## [WRITTEN TASK]
Pick out every line in the data that contains the string "link", and treat uppercase and lowercase as different.

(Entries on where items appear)
• • • •

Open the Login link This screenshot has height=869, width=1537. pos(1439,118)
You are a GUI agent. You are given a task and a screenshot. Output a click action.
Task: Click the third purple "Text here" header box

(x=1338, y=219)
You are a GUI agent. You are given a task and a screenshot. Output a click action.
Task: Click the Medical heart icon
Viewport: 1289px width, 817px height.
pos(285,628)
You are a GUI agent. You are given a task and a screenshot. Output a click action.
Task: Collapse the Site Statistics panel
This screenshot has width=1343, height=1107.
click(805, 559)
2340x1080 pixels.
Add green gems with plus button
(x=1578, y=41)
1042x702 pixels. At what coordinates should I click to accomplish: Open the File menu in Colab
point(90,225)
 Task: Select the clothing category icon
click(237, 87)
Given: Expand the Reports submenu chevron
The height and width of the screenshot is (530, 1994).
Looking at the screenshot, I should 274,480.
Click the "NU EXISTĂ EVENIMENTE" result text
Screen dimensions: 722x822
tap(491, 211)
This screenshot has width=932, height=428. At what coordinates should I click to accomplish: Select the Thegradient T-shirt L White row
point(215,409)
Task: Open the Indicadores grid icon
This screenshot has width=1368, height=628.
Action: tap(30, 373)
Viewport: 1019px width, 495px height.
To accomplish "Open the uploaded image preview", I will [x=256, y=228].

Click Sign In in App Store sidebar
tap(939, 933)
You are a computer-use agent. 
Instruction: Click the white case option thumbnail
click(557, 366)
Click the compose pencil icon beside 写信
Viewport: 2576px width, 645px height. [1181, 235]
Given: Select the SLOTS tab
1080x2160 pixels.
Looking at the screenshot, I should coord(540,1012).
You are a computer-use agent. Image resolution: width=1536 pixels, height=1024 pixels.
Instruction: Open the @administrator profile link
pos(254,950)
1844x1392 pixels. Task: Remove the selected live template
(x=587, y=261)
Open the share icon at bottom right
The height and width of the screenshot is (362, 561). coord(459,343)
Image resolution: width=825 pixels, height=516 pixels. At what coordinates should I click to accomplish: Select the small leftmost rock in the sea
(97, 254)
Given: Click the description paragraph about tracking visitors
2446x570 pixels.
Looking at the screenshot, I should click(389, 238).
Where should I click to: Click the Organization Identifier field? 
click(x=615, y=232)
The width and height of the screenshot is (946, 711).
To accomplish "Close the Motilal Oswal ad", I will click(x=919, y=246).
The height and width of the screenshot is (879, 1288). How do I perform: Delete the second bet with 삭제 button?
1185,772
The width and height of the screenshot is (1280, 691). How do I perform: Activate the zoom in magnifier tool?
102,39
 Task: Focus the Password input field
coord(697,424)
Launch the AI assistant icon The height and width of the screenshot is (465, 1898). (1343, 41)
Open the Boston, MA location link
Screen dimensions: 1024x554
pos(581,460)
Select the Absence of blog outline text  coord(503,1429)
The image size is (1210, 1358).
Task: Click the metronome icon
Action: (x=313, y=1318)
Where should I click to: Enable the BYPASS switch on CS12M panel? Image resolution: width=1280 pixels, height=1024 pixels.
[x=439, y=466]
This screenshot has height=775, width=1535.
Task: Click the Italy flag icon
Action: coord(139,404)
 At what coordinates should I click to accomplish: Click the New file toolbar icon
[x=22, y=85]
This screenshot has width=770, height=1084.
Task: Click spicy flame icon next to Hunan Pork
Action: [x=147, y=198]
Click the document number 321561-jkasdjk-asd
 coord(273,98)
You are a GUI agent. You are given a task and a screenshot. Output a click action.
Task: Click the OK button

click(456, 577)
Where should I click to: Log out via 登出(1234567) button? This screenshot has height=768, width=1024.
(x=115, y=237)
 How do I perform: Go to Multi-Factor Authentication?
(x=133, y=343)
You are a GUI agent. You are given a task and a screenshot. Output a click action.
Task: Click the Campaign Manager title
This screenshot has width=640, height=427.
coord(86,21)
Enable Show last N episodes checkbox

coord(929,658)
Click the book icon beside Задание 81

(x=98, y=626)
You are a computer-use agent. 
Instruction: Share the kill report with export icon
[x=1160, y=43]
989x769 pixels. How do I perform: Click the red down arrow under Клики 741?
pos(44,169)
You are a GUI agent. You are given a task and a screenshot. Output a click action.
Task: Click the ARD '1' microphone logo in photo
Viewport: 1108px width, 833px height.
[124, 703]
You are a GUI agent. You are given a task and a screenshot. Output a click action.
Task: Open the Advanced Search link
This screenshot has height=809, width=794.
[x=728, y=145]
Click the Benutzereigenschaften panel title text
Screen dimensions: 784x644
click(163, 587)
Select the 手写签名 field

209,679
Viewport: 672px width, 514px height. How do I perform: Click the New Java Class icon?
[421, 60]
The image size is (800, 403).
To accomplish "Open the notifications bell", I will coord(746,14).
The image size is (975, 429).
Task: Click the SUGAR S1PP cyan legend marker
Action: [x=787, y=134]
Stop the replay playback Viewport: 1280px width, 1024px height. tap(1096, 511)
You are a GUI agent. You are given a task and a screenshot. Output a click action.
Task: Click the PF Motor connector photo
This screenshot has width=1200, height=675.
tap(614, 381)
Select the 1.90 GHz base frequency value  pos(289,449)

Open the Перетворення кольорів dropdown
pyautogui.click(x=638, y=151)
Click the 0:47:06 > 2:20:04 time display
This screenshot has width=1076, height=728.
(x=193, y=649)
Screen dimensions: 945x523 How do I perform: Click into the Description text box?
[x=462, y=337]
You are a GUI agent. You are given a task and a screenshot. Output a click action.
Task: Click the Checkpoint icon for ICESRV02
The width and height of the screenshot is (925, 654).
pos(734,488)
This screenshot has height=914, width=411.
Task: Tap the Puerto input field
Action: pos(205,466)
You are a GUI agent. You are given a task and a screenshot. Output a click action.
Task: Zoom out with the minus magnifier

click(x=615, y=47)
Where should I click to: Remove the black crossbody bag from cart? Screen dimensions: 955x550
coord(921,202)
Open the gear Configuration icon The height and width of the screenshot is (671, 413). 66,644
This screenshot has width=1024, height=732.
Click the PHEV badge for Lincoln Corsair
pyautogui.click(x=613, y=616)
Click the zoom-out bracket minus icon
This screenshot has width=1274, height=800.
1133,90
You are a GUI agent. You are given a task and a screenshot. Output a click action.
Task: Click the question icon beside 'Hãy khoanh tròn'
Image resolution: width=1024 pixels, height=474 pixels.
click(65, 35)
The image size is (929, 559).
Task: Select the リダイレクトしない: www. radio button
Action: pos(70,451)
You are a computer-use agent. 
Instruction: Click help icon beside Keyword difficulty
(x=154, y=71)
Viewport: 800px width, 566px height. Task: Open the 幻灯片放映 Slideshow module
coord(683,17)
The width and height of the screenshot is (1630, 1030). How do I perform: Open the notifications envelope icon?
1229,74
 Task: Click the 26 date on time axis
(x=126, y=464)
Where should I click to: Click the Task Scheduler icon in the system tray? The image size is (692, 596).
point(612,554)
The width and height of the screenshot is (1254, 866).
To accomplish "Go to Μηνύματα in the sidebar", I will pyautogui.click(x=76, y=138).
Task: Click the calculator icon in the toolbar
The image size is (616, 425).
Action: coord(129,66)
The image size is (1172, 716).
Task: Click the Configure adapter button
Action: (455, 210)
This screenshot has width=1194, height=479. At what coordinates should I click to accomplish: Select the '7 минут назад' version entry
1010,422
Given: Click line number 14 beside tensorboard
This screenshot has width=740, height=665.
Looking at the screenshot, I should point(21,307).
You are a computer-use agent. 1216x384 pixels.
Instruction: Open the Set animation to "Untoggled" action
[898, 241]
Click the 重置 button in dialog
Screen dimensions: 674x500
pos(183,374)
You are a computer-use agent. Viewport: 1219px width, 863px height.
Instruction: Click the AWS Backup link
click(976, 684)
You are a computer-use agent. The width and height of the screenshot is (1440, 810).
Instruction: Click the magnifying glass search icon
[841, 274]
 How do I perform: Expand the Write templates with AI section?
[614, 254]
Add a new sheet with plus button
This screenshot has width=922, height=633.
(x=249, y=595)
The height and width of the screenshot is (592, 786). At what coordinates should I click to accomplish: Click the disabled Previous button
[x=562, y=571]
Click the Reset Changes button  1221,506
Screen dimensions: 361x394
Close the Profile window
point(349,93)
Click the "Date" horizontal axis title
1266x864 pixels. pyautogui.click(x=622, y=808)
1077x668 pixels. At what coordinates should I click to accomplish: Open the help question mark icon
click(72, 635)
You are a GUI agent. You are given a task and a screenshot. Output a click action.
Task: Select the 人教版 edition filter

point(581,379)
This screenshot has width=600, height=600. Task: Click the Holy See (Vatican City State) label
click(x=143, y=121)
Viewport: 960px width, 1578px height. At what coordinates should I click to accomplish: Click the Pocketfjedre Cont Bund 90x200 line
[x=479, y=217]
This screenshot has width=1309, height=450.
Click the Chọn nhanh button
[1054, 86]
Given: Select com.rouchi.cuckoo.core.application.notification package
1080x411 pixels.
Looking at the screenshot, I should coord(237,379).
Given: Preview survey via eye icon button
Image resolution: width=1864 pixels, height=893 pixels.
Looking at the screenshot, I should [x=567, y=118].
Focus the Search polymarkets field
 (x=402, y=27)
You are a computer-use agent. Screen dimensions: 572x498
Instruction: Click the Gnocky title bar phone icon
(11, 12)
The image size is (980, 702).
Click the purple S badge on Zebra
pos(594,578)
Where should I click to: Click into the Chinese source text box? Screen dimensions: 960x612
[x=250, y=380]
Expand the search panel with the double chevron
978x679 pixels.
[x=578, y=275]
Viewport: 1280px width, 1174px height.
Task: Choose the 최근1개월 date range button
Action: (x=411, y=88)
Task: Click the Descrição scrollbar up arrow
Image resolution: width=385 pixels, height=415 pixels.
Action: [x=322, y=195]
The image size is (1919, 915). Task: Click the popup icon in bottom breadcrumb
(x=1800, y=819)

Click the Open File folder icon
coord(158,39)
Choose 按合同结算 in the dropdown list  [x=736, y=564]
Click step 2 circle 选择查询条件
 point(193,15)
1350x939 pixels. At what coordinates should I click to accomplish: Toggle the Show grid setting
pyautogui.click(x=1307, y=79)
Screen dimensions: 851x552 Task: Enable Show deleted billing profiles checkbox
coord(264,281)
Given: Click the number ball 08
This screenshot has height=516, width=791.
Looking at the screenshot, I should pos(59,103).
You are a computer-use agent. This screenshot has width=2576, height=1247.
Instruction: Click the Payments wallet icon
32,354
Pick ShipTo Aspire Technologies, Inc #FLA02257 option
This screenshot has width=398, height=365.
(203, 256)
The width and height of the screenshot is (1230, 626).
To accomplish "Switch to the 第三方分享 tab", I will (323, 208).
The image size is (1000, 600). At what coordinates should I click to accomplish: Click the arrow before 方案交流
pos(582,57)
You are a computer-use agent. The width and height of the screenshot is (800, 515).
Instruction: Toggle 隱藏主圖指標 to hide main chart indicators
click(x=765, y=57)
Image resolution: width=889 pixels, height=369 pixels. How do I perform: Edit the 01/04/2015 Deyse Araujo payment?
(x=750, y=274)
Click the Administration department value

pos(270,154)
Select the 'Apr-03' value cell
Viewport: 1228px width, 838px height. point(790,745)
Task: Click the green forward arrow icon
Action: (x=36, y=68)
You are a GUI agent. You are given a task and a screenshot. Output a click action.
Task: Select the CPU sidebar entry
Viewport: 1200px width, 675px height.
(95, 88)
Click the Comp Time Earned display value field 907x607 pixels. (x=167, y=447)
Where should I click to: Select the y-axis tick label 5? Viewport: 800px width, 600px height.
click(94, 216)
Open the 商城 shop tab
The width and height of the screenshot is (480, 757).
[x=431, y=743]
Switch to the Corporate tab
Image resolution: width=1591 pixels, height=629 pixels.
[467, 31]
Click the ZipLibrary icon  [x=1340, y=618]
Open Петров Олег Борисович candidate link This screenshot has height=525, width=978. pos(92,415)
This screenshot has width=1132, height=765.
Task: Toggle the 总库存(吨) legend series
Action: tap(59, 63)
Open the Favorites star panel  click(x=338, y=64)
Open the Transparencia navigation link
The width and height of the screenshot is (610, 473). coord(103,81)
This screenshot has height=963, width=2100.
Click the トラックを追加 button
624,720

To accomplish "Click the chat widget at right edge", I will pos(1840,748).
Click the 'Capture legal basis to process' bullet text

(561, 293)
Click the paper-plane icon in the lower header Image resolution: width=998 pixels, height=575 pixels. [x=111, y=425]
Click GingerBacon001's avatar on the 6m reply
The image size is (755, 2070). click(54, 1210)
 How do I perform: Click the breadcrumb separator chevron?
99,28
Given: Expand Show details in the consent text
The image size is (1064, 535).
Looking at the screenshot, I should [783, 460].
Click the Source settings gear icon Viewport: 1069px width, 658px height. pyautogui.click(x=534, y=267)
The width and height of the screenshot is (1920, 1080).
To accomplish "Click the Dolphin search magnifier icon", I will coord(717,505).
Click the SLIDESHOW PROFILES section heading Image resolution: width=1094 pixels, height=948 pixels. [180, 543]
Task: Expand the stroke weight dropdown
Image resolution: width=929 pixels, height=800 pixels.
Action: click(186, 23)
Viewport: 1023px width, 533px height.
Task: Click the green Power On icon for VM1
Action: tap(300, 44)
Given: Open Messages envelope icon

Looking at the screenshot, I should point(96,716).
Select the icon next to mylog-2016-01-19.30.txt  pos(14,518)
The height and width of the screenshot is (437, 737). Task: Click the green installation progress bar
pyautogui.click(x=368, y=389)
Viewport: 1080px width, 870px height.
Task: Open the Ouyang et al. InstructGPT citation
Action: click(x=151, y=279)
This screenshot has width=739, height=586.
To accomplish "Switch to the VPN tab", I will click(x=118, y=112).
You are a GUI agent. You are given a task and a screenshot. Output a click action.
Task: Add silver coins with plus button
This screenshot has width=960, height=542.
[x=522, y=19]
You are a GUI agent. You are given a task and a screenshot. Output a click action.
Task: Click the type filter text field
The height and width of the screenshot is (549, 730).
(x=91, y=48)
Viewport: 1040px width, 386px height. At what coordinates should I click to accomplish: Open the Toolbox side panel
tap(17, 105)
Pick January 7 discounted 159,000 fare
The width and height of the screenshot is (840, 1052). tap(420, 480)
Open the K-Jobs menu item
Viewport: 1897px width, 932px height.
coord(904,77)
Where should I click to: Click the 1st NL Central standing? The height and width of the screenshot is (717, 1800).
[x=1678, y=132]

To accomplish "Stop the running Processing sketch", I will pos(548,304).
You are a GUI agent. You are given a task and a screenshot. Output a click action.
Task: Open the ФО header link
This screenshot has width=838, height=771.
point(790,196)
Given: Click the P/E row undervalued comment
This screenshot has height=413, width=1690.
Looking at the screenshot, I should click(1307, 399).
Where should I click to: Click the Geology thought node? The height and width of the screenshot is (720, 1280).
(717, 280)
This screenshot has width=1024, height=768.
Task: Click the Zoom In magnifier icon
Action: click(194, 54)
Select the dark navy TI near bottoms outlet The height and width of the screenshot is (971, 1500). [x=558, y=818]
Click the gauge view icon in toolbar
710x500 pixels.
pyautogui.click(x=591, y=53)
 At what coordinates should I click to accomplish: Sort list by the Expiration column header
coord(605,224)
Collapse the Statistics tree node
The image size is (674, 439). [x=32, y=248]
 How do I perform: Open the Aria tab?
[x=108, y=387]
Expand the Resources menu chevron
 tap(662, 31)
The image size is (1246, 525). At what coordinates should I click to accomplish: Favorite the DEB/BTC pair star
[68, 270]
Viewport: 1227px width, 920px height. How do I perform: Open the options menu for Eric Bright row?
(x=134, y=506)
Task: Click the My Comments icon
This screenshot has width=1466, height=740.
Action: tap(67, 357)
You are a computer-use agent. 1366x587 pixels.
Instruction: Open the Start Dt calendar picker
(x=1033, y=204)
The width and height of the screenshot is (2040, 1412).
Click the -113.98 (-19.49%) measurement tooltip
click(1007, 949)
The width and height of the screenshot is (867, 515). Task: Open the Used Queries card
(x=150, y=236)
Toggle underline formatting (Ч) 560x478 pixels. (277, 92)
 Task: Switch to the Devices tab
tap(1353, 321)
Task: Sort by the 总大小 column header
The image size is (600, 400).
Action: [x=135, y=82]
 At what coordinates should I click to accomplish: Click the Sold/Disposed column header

• • • •

## [EXERCISE RESPONSE]
Open the Login link This screenshot has height=869, width=1537. pos(1439,118)
Instruction: Open the @administrator profile link
Open the Boston, MA location link
Task: Open the Advanced Search link
Instruction: Click the AWS Backup link
Open Петров Олег Борисович candidate link This screenshot has height=525, width=978. pos(92,415)
Open the Transparencia navigation link
Task: Open the ФО header link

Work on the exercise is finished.